[Work to complete]: Copy the rows below without any change, from the line containing "The image size is (425, 322)." through the line containing "This screenshot has width=991, height=725.", including both of those lines.

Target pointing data
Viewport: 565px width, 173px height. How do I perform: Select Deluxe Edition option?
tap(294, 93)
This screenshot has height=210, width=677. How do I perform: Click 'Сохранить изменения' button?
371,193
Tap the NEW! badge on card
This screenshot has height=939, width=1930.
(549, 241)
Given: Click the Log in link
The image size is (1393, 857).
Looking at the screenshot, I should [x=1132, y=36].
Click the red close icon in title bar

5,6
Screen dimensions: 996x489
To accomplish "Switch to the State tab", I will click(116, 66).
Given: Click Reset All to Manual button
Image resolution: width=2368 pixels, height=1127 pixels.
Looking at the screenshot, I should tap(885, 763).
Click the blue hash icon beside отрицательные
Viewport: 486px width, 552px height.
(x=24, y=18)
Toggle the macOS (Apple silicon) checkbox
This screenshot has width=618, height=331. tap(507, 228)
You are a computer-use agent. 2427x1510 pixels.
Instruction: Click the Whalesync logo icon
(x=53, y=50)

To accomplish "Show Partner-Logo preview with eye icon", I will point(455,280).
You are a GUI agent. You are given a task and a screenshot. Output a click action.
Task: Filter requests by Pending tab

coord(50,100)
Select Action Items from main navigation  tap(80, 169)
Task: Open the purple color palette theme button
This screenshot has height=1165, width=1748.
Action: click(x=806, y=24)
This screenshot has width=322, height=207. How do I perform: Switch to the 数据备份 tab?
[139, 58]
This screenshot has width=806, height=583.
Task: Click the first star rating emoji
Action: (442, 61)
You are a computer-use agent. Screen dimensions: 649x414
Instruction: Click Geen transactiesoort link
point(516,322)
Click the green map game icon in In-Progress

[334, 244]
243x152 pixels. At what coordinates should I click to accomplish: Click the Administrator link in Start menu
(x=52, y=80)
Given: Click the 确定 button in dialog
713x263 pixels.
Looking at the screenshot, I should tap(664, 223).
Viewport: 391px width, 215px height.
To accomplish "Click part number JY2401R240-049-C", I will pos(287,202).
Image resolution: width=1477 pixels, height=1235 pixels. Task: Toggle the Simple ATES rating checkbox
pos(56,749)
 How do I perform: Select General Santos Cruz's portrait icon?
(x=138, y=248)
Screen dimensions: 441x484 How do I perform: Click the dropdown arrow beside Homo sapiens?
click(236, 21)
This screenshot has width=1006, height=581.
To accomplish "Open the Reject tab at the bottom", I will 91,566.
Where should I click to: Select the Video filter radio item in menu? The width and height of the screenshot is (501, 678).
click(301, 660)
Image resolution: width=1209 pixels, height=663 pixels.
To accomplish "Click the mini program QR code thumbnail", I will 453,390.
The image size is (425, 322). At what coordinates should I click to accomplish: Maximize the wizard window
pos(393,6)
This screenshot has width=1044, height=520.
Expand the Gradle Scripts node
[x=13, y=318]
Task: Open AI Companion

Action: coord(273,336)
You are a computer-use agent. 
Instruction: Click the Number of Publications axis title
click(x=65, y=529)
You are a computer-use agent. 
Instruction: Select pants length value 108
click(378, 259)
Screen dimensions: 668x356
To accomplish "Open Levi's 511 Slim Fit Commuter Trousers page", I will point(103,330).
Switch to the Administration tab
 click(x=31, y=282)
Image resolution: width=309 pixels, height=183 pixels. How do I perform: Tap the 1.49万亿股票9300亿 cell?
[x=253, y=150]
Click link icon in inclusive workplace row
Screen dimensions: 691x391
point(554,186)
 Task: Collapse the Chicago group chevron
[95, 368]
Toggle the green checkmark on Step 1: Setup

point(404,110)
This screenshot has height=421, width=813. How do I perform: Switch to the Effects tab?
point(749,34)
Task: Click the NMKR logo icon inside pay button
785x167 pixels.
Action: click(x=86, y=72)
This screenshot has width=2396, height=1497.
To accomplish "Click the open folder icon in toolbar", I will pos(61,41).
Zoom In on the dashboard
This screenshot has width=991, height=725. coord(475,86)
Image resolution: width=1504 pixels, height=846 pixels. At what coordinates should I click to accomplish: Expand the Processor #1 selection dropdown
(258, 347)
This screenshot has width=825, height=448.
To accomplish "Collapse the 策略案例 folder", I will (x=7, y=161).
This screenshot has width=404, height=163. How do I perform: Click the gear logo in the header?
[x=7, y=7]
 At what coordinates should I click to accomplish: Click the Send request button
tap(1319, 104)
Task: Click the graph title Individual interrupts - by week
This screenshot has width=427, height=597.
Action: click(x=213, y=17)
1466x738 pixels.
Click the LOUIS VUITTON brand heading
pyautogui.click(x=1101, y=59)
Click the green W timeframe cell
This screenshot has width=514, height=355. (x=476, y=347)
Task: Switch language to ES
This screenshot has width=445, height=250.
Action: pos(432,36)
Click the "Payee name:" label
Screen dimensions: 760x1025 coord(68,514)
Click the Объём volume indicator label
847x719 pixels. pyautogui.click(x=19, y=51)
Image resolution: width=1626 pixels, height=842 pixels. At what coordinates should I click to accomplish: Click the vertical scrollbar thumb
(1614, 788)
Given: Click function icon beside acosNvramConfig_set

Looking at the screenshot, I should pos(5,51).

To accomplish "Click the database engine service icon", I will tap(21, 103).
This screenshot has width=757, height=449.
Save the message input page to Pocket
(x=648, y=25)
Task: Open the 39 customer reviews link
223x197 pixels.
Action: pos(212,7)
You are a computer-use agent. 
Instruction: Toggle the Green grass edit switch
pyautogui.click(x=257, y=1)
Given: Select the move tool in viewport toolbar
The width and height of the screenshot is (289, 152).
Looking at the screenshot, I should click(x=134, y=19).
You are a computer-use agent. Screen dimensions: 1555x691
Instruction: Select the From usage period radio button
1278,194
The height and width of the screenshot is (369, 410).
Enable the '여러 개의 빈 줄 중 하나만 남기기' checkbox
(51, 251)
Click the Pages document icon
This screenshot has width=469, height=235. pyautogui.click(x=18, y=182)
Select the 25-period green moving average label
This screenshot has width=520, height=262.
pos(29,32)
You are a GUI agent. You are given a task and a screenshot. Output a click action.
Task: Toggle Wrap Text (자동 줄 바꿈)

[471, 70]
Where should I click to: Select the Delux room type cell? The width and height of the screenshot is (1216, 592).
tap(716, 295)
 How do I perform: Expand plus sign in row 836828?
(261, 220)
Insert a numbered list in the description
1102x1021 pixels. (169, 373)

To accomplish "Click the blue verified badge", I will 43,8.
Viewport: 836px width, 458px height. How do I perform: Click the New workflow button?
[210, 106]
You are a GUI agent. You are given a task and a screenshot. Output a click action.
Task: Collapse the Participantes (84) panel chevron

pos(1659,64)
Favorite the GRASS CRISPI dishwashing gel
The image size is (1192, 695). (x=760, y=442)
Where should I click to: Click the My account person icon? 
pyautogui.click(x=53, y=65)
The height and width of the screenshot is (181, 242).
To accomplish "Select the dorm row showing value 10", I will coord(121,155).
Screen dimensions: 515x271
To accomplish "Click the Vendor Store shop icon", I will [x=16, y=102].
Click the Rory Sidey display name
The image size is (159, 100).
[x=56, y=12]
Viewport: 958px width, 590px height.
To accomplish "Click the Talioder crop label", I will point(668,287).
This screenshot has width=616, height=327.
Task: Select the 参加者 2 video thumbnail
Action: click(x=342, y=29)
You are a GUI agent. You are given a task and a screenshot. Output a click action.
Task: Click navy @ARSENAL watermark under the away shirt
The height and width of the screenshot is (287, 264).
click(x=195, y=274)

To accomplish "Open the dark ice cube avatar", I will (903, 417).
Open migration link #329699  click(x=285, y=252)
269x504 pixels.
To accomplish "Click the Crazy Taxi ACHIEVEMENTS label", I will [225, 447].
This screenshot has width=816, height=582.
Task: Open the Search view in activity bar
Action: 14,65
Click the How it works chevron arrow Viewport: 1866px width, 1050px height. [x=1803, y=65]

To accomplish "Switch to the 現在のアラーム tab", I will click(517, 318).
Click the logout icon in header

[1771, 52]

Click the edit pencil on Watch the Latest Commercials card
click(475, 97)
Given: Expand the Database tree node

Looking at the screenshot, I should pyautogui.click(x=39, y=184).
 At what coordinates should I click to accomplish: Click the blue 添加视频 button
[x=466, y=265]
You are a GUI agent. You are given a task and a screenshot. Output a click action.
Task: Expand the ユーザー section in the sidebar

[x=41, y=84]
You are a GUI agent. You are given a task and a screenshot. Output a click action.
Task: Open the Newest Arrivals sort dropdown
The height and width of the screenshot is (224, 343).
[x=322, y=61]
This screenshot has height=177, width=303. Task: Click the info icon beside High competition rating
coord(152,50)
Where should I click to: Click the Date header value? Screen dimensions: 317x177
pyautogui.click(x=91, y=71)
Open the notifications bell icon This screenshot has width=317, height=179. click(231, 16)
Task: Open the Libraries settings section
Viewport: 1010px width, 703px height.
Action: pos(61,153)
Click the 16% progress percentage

[Worked solution]:
The image size is (425, 322). At what coordinates should I click to accomplish: Maximize the wizard window
pos(393,6)
This screenshot has width=1044, height=520.
Expand the Gradle Scripts node
[x=13, y=318]
Task: Open AI Companion

Action: coord(273,336)
You are a computer-use agent. 
Instruction: Click the Number of Publications axis title
click(x=65, y=529)
You are a computer-use agent. 
Instruction: Select pants length value 108
click(378, 259)
Screen dimensions: 668x356
To accomplish "Open Levi's 511 Slim Fit Commuter Trousers page", I will point(103,330).
Switch to the Administration tab
 click(x=31, y=282)
Image resolution: width=309 pixels, height=183 pixels. How do I perform: Tap the 1.49万亿股票9300亿 cell?
[x=253, y=150]
Click link icon in inclusive workplace row
Screen dimensions: 691x391
point(554,186)
 Task: Collapse the Chicago group chevron
[95, 368]
Toggle the green checkmark on Step 1: Setup

point(404,110)
This screenshot has height=421, width=813. How do I perform: Switch to the Effects tab?
point(749,34)
Task: Click the NMKR logo icon inside pay button
785x167 pixels.
Action: click(x=86, y=72)
This screenshot has width=2396, height=1497.
To accomplish "Click the open folder icon in toolbar", I will pos(61,41).
Zoom In on the dashboard
This screenshot has width=991, height=725. coord(475,86)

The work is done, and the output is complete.